Data excerpts =>

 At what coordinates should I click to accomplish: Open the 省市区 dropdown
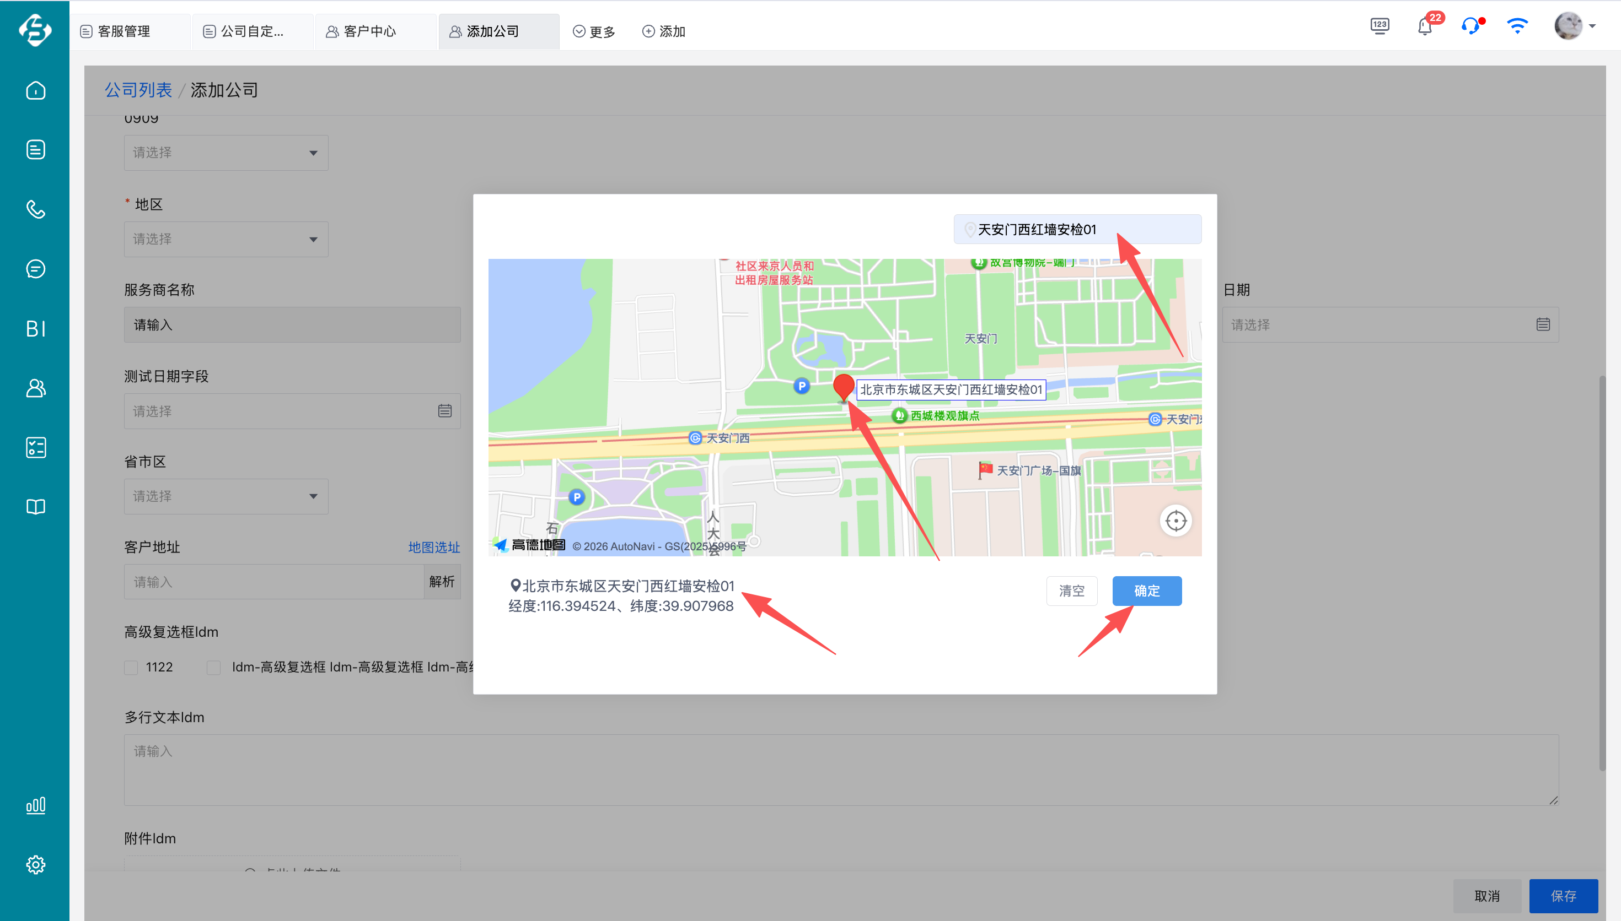226,497
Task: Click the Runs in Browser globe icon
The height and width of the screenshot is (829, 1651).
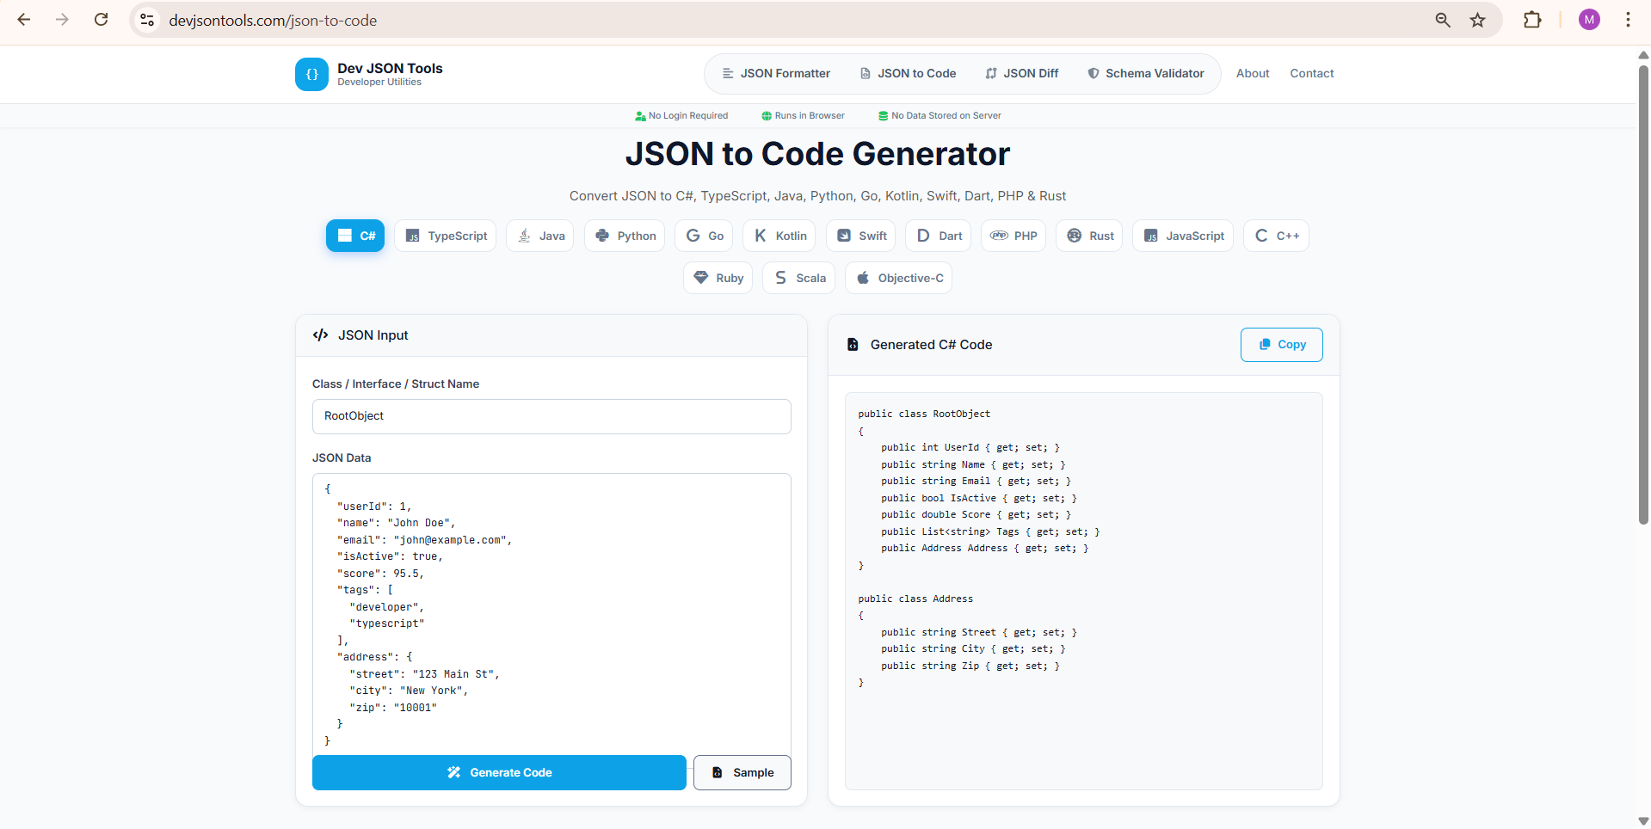Action: [x=765, y=115]
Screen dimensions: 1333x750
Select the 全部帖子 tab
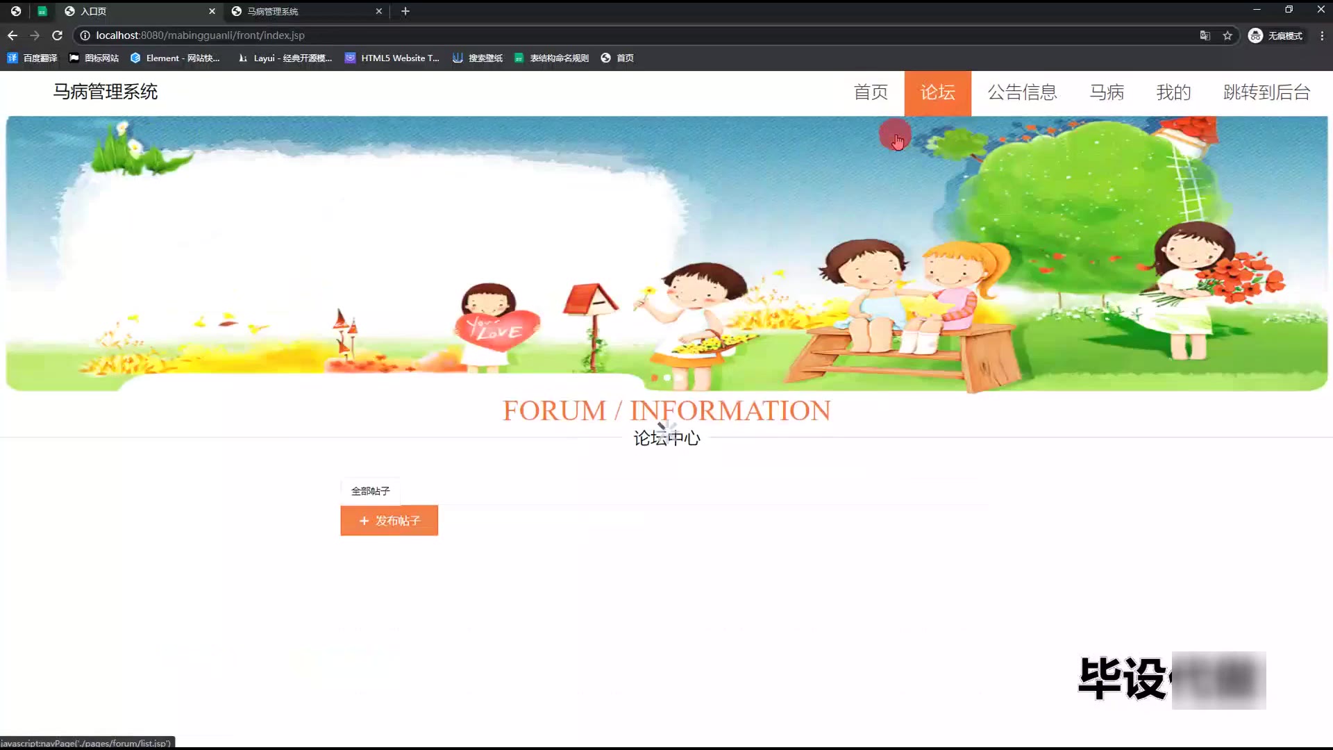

Directions for this task =>
Word for word, write out the whole listing, keeping none of the pictures.

Solution =>
 At what coordinates should I click to accomplish: Open the 省市区 dropdown
226,497
Task: Click the Runs in Browser globe icon
The height and width of the screenshot is (829, 1651).
Action: [x=765, y=115]
Screen dimensions: 1333x750
Select the 全部帖子 tab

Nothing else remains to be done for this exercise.